You don’t have to combat imposter syndrome alone. Working remotely can foster feelings of isolation, but imposter syndrome affects millions of workers each year; therefore, it’s important to know you’re not the only one affected. Knowing how to combat it can help you and those you work with.

Prioritizing Your Well-being

In recent years, there has been a shift to organizations allowing employees to work remotely. This remote work option has given employees more time to focus on their well-being. While remote work can help improve overall job satisfaction, it can also have some adverse effects. Some aspects of remote work can negatively impact your mental health and, as a result, affect your physical well-being and job performance.

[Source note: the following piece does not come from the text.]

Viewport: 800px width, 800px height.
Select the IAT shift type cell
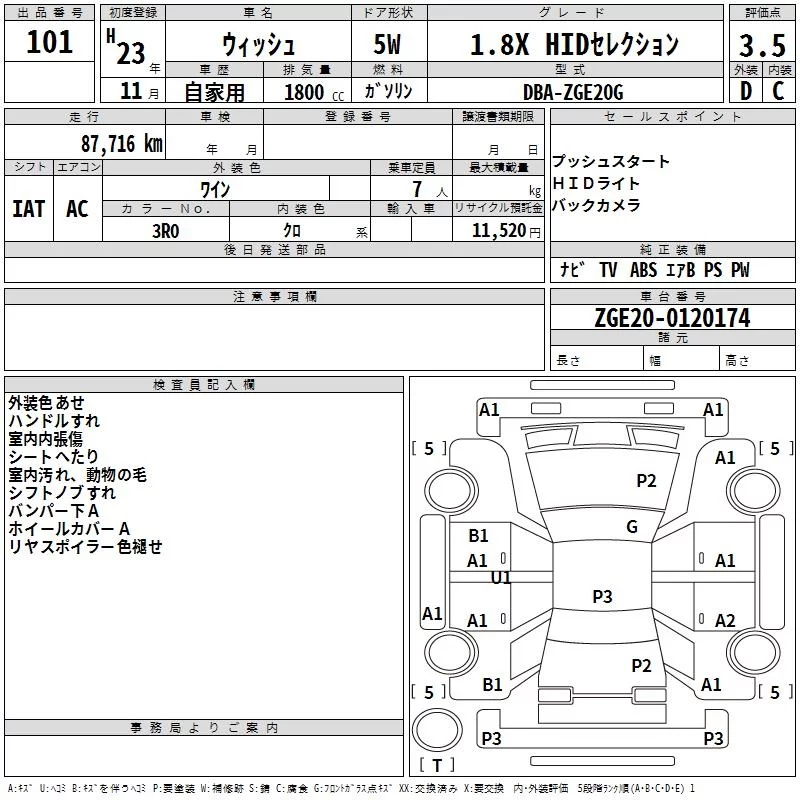pyautogui.click(x=29, y=208)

According to recent research from Zippia:

  • Almost half (40%) of remote workers say that struggling to unplug at the end of the workday is their biggest challenge.
  • Half (50%) of remote workers feel lonely at least once per week.

Driven in part by this social isolation, remote employees have started to shift towards prioritizing their well-being. With the increase in employees working from home, there has started to be a more significant focus on using extra time that was previously for commuting on other nonwork-related tasks. Some of these activities include extra sleep, leisure activities and home projects.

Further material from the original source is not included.